Last time I took the rear wheel off was to replace the sprockets, which I'll admit is tricky to do with the wheel in the bike!
And yes, metal tyre levers FTW.


----------



## steveindenmark (9 Oct 2016)

"You may not have a workstand out in the field with you". No sh1t Sherlock.

Lay all the parts out in the correct order. The last time I had a flat was on a muddy country lane, peeing down and blowing a gale.

I wonder if these guys ever get out of the workshop.


----------



## 12boy (9 Oct 2016)

After destroying a tire or two trying to get the last 1/4 of the tire back on the rim and even bending metal levers, I learned from another post to put the area with the valve stem on last. This allows getting the tire on the far side down in the valley between the rims, thereby giving some slack for those last cursed inches. I now can push the damn thing on with my thumbs, although to be honest, if I don't believe it will go on, it won't. Taking 3 nuts off and undoing the Sturmey Archer gear actuator is not a big deal nor is putting it back. I have been intending to adjust the brakes with the adjustor that goes into the brake out, so as to be able to put an inflated tire back, but I haven't gotten around to that yet and probably won't until I replace the pads.


----------



## Cycleops (9 Oct 2016)

There is a maker called 'Fly Cobra' who make a 'linear' tube which may help you lot considerably but to the best of my knowledge they only do them for 20" wheels. Have also seen similarly configured large sizes even down here.


----------



## simongt (9 Oct 2016)

Just watched the video. As my street bike has had a Sturmey 5 speed hub on for several years, the process is virtually identical, so no fears when I have rear puncture on my Brommy - !  BUT, I don't have to remove the selector rod/chain on the 5, but noticed that the presenter screwed down the locknut on the adjuster rod by several millimetres after he reinstalled it. Moving that locknut is something I'm very careful not to do when I disconnect the gear cable, otherwise it will alter the gear setting.  Mmmm - ? !


----------



## dellzeqq (10 Oct 2016)

@TheDoctor has it right - almost. If he'd written 'what's the problem, take it to Brixton Cycles and they'll fix it for a tenner' he'd have been completely right. 

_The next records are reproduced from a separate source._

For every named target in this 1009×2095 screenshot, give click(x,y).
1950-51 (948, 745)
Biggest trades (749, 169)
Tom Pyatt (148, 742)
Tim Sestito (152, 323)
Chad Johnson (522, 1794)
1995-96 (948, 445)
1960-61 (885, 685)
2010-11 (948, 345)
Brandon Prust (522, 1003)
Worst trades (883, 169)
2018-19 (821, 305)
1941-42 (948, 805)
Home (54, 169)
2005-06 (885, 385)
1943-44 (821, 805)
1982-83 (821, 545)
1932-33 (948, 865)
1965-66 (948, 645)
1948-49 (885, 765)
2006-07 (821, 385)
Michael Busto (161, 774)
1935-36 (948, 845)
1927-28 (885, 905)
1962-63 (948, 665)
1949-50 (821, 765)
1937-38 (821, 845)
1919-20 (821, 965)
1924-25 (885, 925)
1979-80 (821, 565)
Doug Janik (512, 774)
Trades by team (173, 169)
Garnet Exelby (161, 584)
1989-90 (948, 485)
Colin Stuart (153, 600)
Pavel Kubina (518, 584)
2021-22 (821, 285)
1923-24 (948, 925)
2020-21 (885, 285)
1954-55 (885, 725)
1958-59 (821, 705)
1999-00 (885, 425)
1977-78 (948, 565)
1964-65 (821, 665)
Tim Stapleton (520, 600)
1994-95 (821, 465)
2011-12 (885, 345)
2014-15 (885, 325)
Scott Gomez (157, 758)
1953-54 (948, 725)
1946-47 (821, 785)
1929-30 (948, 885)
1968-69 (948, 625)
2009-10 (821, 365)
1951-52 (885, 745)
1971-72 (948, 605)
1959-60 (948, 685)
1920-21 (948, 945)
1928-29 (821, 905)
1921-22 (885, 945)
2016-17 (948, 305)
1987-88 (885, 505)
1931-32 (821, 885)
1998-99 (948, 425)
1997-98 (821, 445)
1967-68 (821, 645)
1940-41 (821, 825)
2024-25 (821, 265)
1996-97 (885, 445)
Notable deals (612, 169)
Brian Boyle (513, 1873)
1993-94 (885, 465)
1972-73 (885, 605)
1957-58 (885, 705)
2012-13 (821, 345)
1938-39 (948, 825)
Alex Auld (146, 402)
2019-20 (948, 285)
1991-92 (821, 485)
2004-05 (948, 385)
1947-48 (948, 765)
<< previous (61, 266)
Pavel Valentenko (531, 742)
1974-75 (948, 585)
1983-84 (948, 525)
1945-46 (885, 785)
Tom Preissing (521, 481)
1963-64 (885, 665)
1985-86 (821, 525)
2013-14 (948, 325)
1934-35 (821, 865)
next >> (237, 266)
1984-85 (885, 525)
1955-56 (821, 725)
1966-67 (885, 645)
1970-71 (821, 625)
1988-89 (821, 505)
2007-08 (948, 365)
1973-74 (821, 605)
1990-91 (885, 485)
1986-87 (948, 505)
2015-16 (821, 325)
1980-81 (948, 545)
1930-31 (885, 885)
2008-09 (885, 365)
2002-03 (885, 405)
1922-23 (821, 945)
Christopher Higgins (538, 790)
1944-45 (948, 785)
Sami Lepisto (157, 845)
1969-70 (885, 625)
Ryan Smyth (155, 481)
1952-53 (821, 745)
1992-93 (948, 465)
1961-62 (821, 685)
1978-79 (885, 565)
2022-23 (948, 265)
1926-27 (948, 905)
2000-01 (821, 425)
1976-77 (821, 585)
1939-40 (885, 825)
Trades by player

That said..........two punctures (that I can recall) in over eight years. I've suffered far greater inconvenience when the gear change collapsed. Miles from civilization. And it wasn't my gear change. Anybody care to explain?


----------



## jefmcg (10 Oct 2016)

dellzeqq said:


> That said..........two punctures (that I can recall) in over eight years. I've suffered far greater inconvenience when the gear change collapsed. Miles from civilization. And it wasn't my gear change. *Anybody care to explain?*


not me. I can't parse this.


----------



## G3CWI (10 Oct 2016)

jefmcg said:


> Remind me never to buy a Brompton.



Loved the video "in the field you might not have the luxury of a workstand" - classic!


----------



## Dogtrousers (10 Oct 2016)

I carry a can of squirty gloopy stuff and tape my fingers into crossed position before venturing out of bus range on mine.

I have practiced wheel removal and replacement at home. I doubt I can remember any of it, apart from fearing that I was going to have to take it back to the shop and get them to put it back together.


----------



## TheDoctor (11 Oct 2016)

dellzeqq said:


> @TheDoctor has it right - almost. If he'd written 'what's the problem, take it to Brixton Cycles and they'll fix it for a tenner' he'd have been completely right.


This does,of course,open up the tinned annelid scenario that is 'being outside walking distance to Brixton Cycles'.
Walking from Chalet Reynard to, well, anywhere really would have had my happiness meter stuck on 'miffed' if not 'far from gruntled'.


----------